# What the task asks
Go through the entries and tally the lines containing the word "named". Only the total is wanted.

Stored records
────────────────────
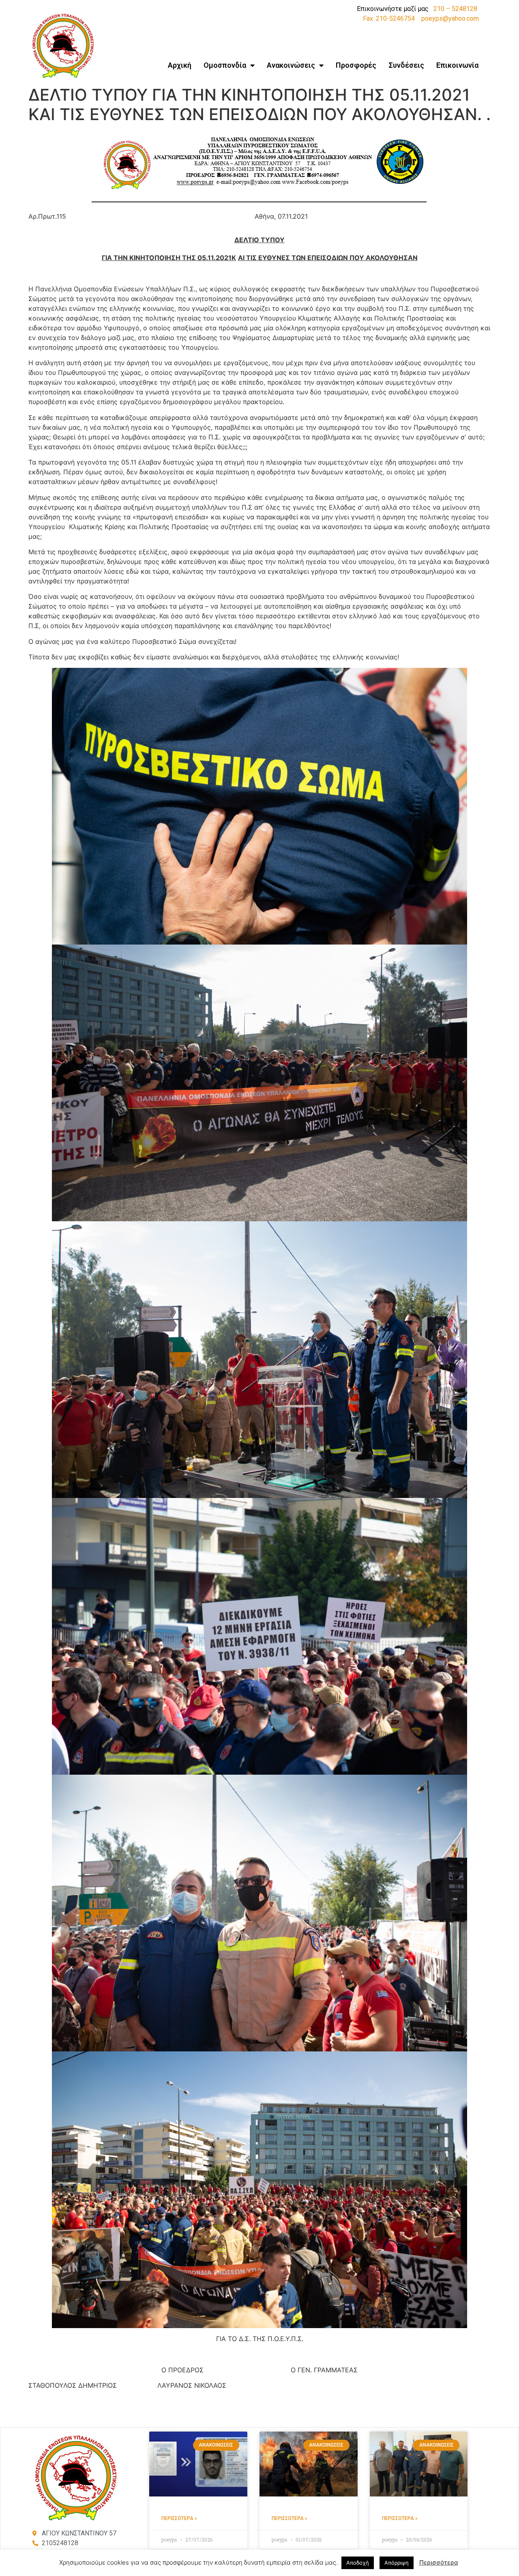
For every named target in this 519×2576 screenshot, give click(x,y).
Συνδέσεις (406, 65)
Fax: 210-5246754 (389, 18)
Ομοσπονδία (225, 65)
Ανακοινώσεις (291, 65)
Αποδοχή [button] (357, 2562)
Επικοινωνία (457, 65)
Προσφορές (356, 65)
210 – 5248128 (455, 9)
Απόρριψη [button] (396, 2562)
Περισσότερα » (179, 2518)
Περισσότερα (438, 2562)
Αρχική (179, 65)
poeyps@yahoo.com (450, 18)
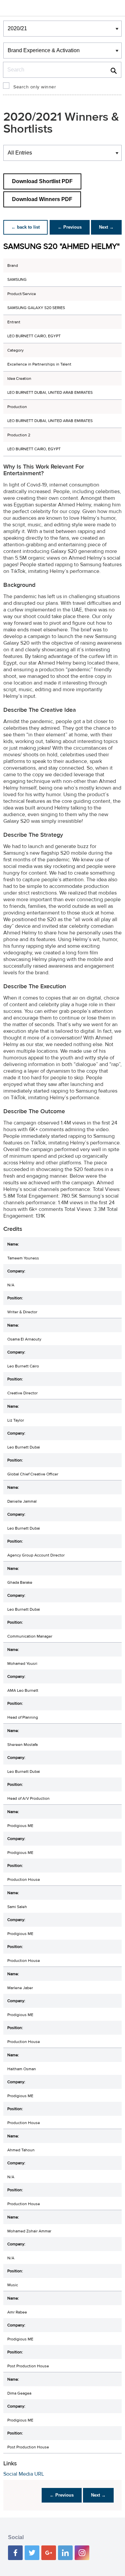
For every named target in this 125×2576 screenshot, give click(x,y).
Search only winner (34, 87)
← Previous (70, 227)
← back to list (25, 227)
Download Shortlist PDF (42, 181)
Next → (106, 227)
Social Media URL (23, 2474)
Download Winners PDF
────────────────────
# Solution to the problem
2